- _Document section_:
★ ★ ★ ★ ★
I love Chai, I want him to exist forever. Sometimes I worry that people made up the idea of heaven just to make themselves feel better. Despite people saying they “know” I hope it’s true, I’ve never hoped more that it’s true. I think of Robin telling Jason that people don’t come back to life and I think, how can she have a little boy and tell him that? How can she not WANT WITH ALL HER BEING for it to be real, at least for him? If it’s not true, he’s just dead in the ground and his body will rot away and he won’t Be anymore. I want my little boy to go on being forever. I was just looking at his perfect little fingers, miniatures of my own and I started to cry. Oh my darling! My darling! I cradle him over my shoulder and he snuggles his head by my neck and I rock him and his shifts his little arm around my neck and what could be sweeter than this? And I need to love it now and know it so deeply now because it will not always be this way. His little hand will get bigger like his father’s and it is so beautiful but so painful, too. He was made of love. Jonny says the Universe was made out of love, so we have nothing to be afraid of. I need to remember that every day I get a little bit closer.
Sunday, October 9, 2011
Oh, what I'd give for a hundred years, but the physical interferes...
Monday, October 3, 2011
Out of my deeper heart a bird rose and flew skyward.
*He is marvelously happy and content. When he was very tiny he used to wail in the evenings, but now he almost never cries. People always comment on that, "I forgot there was a baby here!" or "I didn't hear him make a sound the whole time!"
*When he does "cry" it's almost like a bird squawking--not a prolonged noise, but little short cries to let me know he is awake or needs something.
*Chai has become very verbal and talkative...he is always so excited to tell us things in the morning! Sometimes it really sounds like he is making words. I know he thinks he is. We'll have whole conversations with him where he'll make his sounds ("Gah! Ahhhahhyaaa!") and we'll make them back or say affirming things like "I know...I know! Tell me more, baby!" It's my favorite.thing.in.the.world.
*I love how Chai croons along with us when we sing to him, he makes a melodic noise like he is trying to sing, too.
*Chai is tall and slender. He weighs 13.14 lbs (50th percentile) and is 25 1/2 inches tall (80th percentile). He has a "big alien head" like his Dad. :)
★ ★ ★ ★ ★
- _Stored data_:
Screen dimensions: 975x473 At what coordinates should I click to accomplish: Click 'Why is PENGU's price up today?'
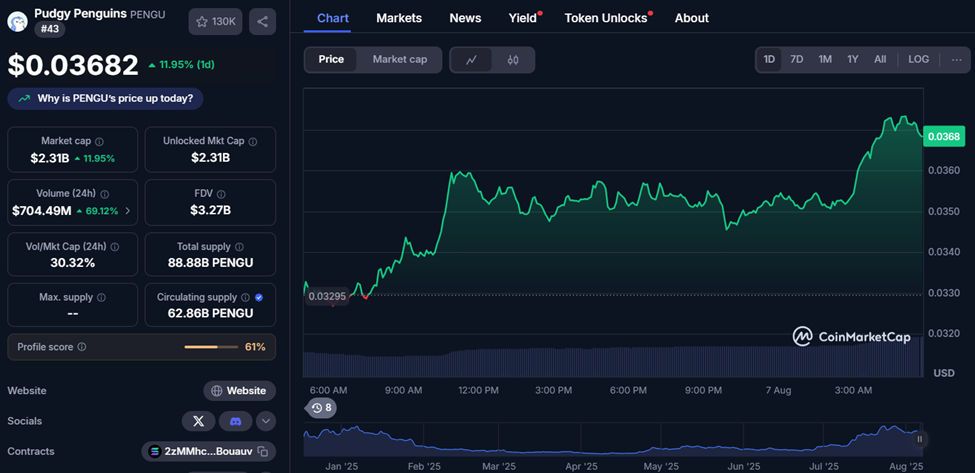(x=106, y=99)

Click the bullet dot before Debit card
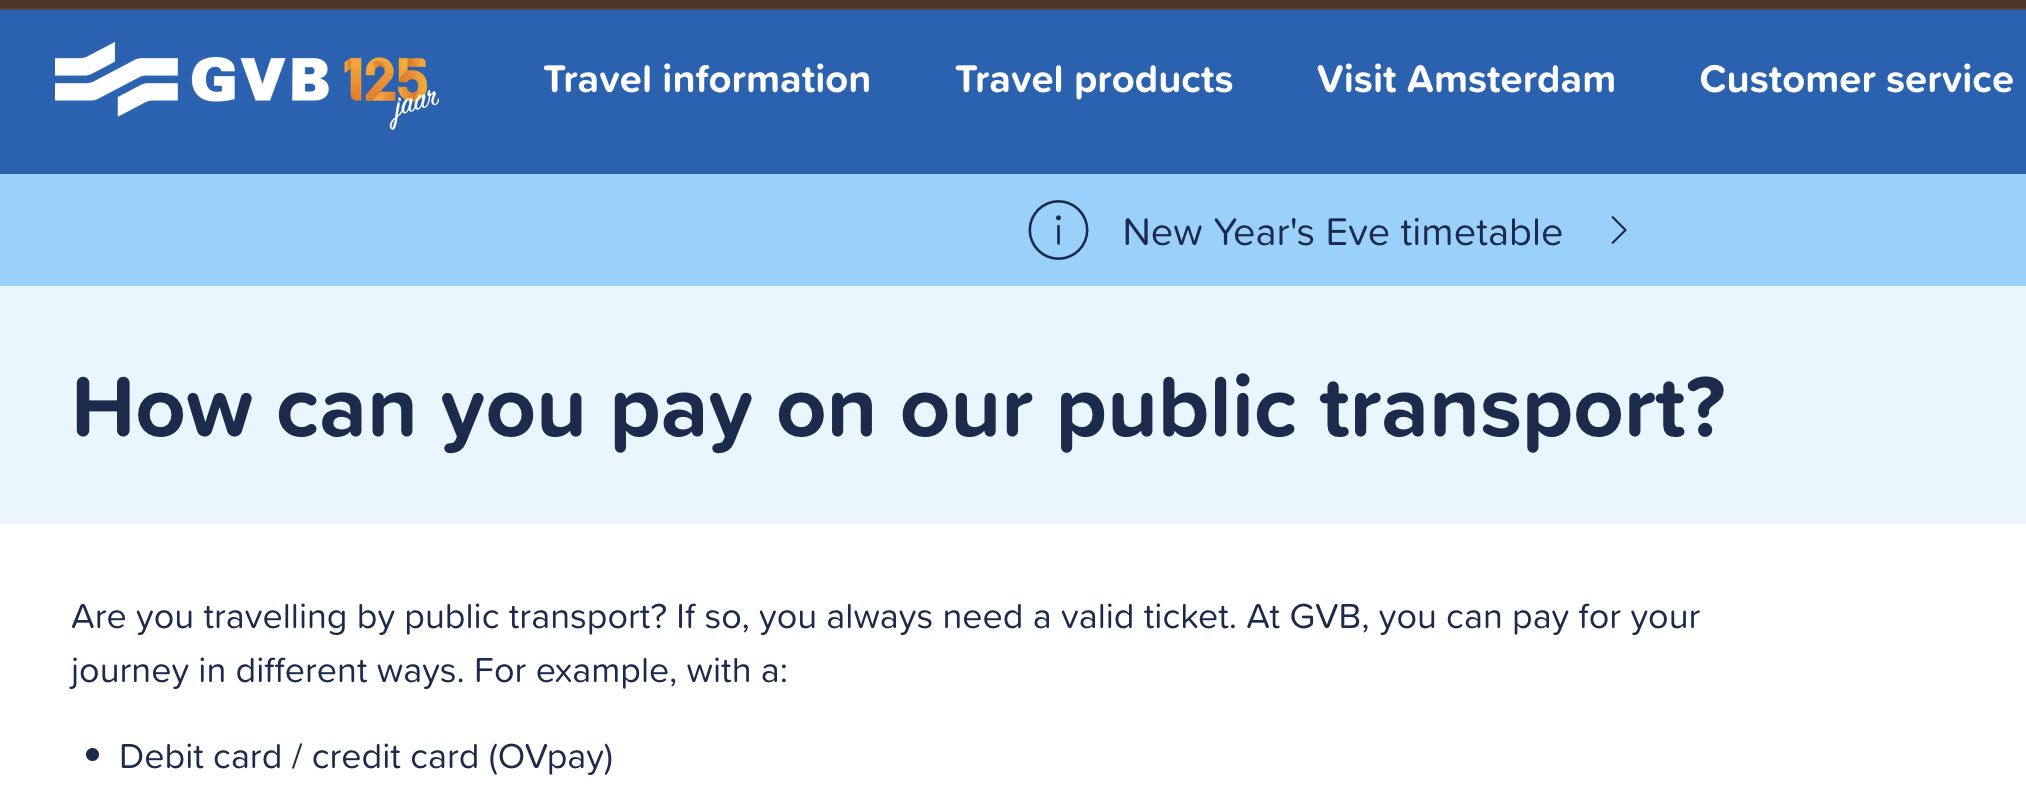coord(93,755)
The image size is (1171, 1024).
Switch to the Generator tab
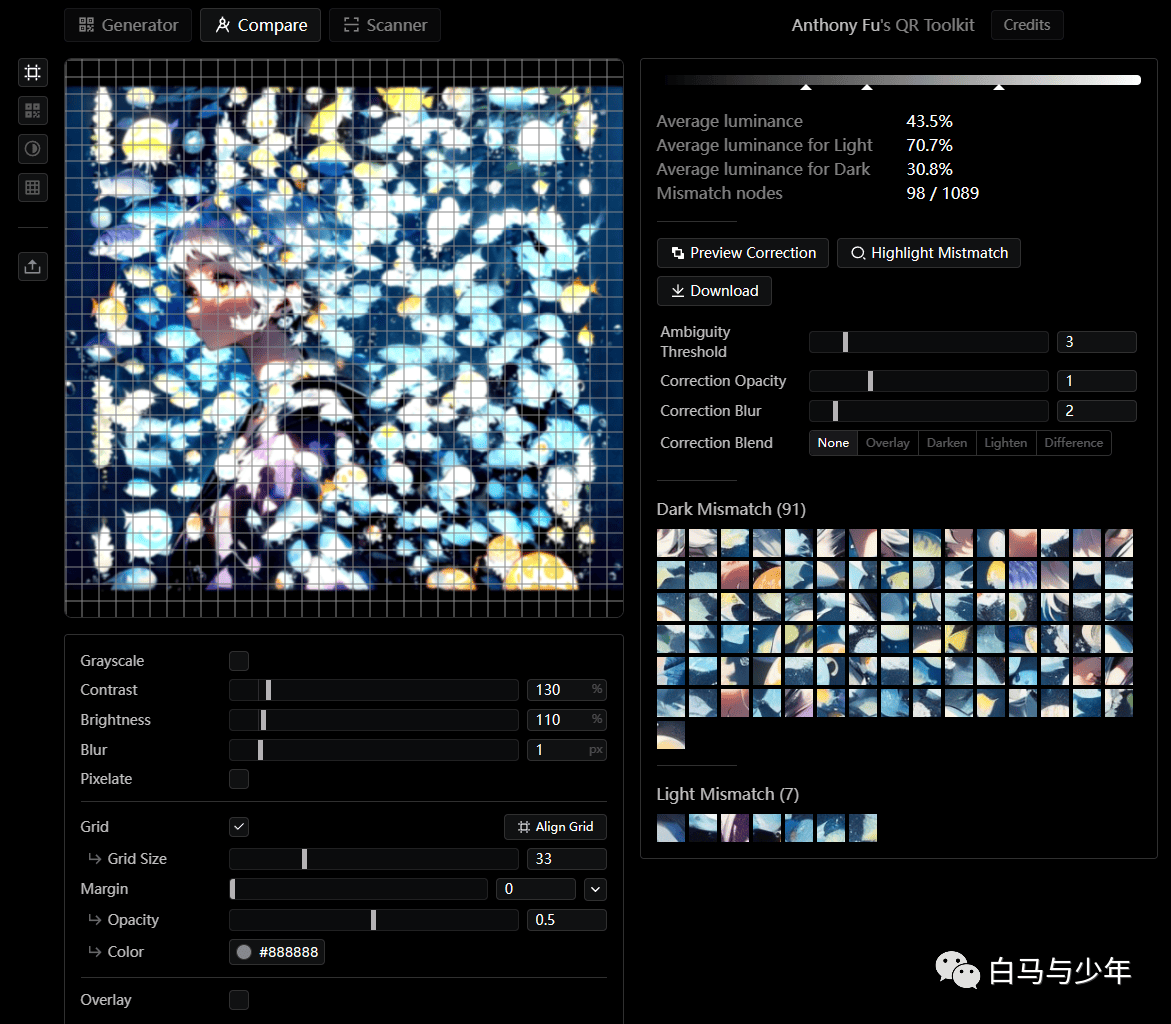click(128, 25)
★ ★ ★ ★ ★
- _Exercises_:
a - In the blog post about Chai, why does the writer say there is a need to love and know the moment of rocking him so deeply now?
b - From the blog post about Chai, extract the passage from "Monday, October 3, 2011" to "It's my favorite.thing.in.the.world.".

- _Outputs in order_:
a - The writer says it will not always be this way. His little hand will get bigger like his father's, which the writer finds beautiful but also painful.

b -
Monday, October 3, 2011
Out of my deeper heart a bird rose and flew skyward.
*He is marvelously happy and content. When he was very tiny he used to wail in the evenings, but now he almost never cries. People always comment on that, "I forgot there was a baby here!" or "I didn't hear him make a sound the whole time!"
*When he does "cry" it's almost like a bird squawking--not a prolonged noise, but little short cries to let me know he is awake or needs something.
*Chai has become very verbal and talkative...he is always so excited to tell us things in the morning! Sometimes it really sounds like he is making words. I know he thinks he is. We'll have whole conversations with him where he'll make his sounds ("Gah! Ahhhahhyaaa!") and we'll make them back or say affirming things like "I know...I know! Tell me more, baby!" It's my favorite.thing.in.the.world.